◆ **What the task asks**:
Copy out all of the material below verbatim, line by line, changing nothing.

◆ **Material to process**:
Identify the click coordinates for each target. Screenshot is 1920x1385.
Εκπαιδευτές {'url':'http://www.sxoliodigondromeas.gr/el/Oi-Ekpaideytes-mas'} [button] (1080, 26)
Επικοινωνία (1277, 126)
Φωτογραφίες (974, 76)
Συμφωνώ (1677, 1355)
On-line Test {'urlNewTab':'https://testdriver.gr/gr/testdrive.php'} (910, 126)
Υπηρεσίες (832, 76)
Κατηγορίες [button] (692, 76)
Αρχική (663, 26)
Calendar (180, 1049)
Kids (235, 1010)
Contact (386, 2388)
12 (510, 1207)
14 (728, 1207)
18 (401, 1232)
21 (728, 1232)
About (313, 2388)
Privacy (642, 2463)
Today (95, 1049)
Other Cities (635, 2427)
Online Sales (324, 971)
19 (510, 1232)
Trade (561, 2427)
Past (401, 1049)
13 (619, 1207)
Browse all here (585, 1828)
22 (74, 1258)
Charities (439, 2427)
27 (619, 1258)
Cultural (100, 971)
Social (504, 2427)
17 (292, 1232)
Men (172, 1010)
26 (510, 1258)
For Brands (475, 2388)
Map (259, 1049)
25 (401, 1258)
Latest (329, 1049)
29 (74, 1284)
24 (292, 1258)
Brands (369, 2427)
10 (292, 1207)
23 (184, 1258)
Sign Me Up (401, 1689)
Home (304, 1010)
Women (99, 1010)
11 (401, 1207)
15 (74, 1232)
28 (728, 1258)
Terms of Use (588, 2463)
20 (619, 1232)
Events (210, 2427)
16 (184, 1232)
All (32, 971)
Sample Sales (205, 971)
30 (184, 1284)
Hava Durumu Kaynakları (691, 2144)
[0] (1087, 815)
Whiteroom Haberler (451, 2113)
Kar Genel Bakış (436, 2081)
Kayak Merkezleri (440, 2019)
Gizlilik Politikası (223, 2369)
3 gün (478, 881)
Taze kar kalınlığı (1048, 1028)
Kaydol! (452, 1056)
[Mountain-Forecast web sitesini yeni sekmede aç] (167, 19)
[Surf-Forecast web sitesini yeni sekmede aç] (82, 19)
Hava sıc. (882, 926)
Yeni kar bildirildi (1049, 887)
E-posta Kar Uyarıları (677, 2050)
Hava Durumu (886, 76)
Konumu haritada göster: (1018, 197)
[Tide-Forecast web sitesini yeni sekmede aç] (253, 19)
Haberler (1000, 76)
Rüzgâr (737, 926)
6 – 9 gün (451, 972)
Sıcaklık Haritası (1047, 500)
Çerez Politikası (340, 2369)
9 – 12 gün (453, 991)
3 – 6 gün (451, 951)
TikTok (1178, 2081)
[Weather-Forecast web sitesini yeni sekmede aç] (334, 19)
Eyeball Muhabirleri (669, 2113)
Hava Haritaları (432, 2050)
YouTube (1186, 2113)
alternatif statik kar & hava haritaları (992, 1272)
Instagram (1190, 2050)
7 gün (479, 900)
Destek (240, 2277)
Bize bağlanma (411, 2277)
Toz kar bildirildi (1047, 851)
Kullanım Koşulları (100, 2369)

◆ **Answer to this exercise**:
Identify the click coordinates for each target. Screenshot is 1920x1385.
Εκπαιδευτές {'url':'http://www.sxoliodigondromeas.gr/el/Oi-Ekpaideytes-mas'} [button] (1080, 26)
Επικοινωνία (1277, 126)
Φωτογραφίες (974, 76)
Συμφωνώ (1677, 1355)
On-line Test {'urlNewTab':'https://testdriver.gr/gr/testdrive.php'} (910, 126)
Υπηρεσίες (832, 76)
Κατηγορίες [button] (692, 76)
Αρχική (663, 26)
Calendar (180, 1049)
Kids (235, 1010)
Contact (386, 2388)
12 (510, 1207)
14 (728, 1207)
18 (401, 1232)
21 (728, 1232)
About (313, 2388)
Privacy (642, 2463)
Today (95, 1049)
Other Cities (635, 2427)
Online Sales (324, 971)
19 (510, 1232)
Trade (561, 2427)
Past (401, 1049)
13 (619, 1207)
Browse all here (585, 1828)
22 (74, 1258)
Charities (439, 2427)
27 (619, 1258)
Cultural (100, 971)
Social (504, 2427)
17 (292, 1232)
Men (172, 1010)
26 (510, 1258)
For Brands (475, 2388)
Map (259, 1049)
25 (401, 1258)
Latest (329, 1049)
29 (74, 1284)
24 (292, 1258)
Brands (369, 2427)
10 (292, 1207)
23 (184, 1258)
Sign Me Up (401, 1689)
Home (304, 1010)
Women (99, 1010)
11 (401, 1207)
15 (74, 1232)
28 (728, 1258)
Terms of Use (588, 2463)
20 (619, 1232)
Events (210, 2427)
16 (184, 1232)
All (32, 971)
Sample Sales (205, 971)
30 (184, 1284)
Hava Durumu Kaynakları (691, 2144)
[0] (1087, 815)
Whiteroom Haberler (451, 2113)
Kar Genel Bakış (436, 2081)
Kayak Merkezleri (440, 2019)
Gizlilik Politikası (223, 2369)
3 gün (478, 881)
Taze kar kalınlığı (1048, 1028)
Kaydol! (452, 1056)
[Mountain-Forecast web sitesini yeni sekmede aç] (167, 19)
[Surf-Forecast web sitesini yeni sekmede aç] (82, 19)
Hava sıc. (882, 926)
Yeni kar bildirildi (1049, 887)
E-posta Kar Uyarıları (677, 2050)
Hava Durumu (886, 76)
Konumu haritada göster: (1018, 197)
[Tide-Forecast web sitesini yeni sekmede aç] (253, 19)
Haberler (1000, 76)
Rüzgâr (737, 926)
6 – 9 gün (451, 972)
Sıcaklık Haritası (1047, 500)
Çerez Politikası (340, 2369)
9 – 12 gün (453, 991)
3 – 6 gün (451, 951)
TikTok (1178, 2081)
[Weather-Forecast web sitesini yeni sekmede aç] (334, 19)
Eyeball Muhabirleri (669, 2113)
Hava Haritaları (432, 2050)
YouTube (1186, 2113)
alternatif statik kar & hava haritaları (992, 1272)
Instagram (1190, 2050)
7 gün (479, 900)
Destek (240, 2277)
Bize bağlanma (411, 2277)
Toz kar bildirildi (1047, 851)
Kullanım Koşulları (100, 2369)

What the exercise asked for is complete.